Não é possível comparar com algumas famílias que se destacam trabalhando na lógica individual. Isso não resolve o problema da maioria das famílias com baixo nível econômico e social. Onde há cooperação a consciência política e econômica sofre uma elevação extremamente importante.
JST: Qual é o investimento que o governo tem feito nesses últimos anos na questão da cooperação na agricultura?
JPO: Nunca houve nenhum programa. Esse é um dos limites para nós. Sabemos que a cooperação só se desenvolve com ajuda do Estado. É preciso que ele estimule e fomente este tipo de processo. Mas isso nunca aconteceu no país enquanto programa, nem no governo Lula, onde tínhamos toda uma expectativa. Ao contrário, não existe nenhum programa de estímulo que diferencie as famílias no campo do crédito, por exemplo, que é um ponto fundamental, assim como na assistência técnica e na área da pesquisa. Há um conjunto de elementos em que a presença do Estado é determinante. Hoje, o tratamento dado às famílias que exercem a cooperação é o mesmo dado àquelas que trabalham individualmente. É uma grande luta do MST fazer com que o governo federal e os estaduais assumam esta postura de estímulo e defesa ao trabalho cooperativo.
JST: Na sua opinião, por que o Estado ainda não priorizou investimentos na cooperação agrícola?
JPO: Porque é a ideologia neoliberal que prevalece no campo.

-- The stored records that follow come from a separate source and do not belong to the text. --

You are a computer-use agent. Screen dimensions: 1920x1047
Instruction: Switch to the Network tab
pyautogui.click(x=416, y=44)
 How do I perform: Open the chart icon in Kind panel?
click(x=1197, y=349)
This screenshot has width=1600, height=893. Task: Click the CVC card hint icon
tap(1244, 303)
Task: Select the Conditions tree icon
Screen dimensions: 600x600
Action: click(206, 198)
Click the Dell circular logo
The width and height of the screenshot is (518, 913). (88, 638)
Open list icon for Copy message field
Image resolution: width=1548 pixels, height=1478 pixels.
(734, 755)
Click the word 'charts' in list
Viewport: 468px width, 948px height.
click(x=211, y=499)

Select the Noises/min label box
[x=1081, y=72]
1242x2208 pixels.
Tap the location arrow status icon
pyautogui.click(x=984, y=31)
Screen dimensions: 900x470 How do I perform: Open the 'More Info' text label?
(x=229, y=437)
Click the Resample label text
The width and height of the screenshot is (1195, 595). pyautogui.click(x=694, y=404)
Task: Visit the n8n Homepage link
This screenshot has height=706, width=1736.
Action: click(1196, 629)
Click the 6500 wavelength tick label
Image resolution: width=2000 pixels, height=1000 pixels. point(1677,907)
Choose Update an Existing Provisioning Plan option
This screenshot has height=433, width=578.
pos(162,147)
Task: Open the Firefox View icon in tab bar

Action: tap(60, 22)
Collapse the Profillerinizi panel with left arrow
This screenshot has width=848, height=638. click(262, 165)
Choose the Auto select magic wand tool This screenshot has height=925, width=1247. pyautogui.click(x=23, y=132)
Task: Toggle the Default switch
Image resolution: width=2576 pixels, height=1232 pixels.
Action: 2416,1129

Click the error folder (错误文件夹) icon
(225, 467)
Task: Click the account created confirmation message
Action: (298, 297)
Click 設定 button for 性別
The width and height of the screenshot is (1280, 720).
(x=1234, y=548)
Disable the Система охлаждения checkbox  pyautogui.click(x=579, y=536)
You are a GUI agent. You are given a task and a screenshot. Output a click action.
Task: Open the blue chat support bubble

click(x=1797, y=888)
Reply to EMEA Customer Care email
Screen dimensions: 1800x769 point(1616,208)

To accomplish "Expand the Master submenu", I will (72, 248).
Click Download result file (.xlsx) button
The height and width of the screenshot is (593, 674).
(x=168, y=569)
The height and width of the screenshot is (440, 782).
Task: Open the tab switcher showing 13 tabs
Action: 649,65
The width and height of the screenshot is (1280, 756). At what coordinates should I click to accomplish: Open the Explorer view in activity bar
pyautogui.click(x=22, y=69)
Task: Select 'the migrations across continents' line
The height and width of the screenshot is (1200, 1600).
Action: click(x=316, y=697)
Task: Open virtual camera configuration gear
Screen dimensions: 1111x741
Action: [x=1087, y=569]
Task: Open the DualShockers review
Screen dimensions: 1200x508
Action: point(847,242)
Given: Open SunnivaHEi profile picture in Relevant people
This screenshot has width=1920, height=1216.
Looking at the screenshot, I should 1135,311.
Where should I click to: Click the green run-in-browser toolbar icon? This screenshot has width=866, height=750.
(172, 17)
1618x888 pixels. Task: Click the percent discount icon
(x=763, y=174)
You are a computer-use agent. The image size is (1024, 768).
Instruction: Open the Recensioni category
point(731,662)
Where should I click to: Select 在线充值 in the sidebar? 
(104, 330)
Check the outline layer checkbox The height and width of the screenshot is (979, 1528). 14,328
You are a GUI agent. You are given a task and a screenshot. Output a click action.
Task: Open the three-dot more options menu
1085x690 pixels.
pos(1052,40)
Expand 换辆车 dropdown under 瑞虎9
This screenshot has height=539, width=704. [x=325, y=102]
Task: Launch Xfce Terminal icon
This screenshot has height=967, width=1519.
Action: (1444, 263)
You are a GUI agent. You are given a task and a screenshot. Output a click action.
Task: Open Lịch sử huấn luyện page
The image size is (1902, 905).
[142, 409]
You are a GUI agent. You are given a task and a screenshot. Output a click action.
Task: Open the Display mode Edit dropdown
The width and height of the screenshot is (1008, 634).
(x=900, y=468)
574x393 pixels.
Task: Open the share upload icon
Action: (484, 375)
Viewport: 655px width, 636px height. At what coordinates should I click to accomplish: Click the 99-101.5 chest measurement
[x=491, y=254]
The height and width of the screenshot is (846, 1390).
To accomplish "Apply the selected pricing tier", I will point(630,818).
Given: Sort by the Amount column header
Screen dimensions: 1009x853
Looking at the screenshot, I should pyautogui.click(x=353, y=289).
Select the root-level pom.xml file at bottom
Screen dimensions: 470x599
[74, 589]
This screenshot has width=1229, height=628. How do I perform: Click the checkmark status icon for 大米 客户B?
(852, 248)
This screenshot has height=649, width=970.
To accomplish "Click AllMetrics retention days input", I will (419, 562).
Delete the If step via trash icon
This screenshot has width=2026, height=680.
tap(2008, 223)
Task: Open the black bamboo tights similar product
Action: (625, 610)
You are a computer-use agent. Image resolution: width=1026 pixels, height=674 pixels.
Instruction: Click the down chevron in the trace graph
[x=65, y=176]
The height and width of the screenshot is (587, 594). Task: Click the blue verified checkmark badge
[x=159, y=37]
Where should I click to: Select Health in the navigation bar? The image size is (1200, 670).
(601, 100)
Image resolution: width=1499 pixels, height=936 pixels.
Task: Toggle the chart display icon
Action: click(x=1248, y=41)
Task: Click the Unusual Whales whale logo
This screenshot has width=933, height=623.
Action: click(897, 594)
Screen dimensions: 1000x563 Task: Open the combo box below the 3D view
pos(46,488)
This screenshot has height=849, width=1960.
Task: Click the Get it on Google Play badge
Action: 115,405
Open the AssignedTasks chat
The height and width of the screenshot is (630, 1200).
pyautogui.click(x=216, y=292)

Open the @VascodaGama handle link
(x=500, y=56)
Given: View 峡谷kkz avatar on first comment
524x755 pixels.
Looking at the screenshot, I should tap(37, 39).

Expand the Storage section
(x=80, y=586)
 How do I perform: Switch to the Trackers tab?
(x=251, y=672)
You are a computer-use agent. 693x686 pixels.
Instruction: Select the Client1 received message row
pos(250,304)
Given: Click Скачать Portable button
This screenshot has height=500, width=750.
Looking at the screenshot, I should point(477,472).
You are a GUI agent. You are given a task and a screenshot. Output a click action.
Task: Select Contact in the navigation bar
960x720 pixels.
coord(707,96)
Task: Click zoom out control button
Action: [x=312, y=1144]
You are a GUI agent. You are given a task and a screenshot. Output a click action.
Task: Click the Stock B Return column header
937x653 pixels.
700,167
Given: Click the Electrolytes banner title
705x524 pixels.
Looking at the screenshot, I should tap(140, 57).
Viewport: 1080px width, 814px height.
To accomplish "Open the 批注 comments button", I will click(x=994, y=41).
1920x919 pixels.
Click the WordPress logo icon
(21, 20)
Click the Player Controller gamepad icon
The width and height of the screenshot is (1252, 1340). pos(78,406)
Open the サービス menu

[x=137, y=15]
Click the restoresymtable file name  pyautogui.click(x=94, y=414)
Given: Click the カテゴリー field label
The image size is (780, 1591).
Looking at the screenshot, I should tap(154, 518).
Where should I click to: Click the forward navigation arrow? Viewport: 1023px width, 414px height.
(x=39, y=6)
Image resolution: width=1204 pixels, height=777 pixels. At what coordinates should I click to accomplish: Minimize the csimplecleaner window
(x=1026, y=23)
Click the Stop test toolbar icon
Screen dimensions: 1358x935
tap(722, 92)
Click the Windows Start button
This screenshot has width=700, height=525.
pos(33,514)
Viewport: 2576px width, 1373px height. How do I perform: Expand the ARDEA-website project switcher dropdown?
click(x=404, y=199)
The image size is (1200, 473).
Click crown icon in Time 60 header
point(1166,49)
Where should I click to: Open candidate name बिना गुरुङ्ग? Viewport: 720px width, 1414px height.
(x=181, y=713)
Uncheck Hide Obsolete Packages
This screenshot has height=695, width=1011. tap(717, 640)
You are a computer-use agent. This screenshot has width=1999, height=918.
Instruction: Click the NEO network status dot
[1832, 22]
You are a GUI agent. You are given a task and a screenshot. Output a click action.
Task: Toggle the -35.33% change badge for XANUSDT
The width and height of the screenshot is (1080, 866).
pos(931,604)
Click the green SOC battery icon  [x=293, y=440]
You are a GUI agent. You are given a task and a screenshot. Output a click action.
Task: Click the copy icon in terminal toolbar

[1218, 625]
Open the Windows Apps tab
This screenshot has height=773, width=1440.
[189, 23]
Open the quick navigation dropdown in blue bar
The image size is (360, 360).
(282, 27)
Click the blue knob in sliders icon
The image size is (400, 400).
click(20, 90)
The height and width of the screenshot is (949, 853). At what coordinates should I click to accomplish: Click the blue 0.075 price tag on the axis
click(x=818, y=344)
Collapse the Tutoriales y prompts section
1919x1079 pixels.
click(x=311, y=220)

Desenvolver a cooperação significa colocar em cheque a consciência capitalista, ainda que seja do cooperativismo do ponto de vista tradicional. Sob a lógica neoliberal, este tipo de trabalho não é algo que deve ser estimulada. Ainda mais o nosso tipo de cooperação que não quer debater só a questão econômica, mas que também tem o objetivo de continuar e fortalecer a luta da classe trabalhadora.
Estamos em um momento histórico onde é necessário retomar a discussão da cooperação nos assentamentos como princípio, como processo de formação. O desafio das famílias assentadas e da militância do Movimento é assumir o trabalho cooperativo como desafio estratégico, dentro da perspectiva do fortalecimento da organicidade do Movimento e da organização da resistência das famílias assentadas. Há um modelo agrícola vigente que exige com que trabalhemos na perspectiva de construir de um novo modelo de agricultura, baseado em outros princípios que não sejam neoliberais. Mas baseado nas idéias de um modelo econômico que seja auto-sustentável, baseado na cooperação e que permita desenvolver economicamente as famílias, mas também nos desenvolvermos política e socialmente dentro da perspectiva da transformação da sociedade.
Quem é:
Juraci Portes de Oliveira é gaúcho e está no MST desde 1989, quando começou a militância na Frente de Massa. Hoje está no Espírito Santo e integra o Setor Nacional de Produção.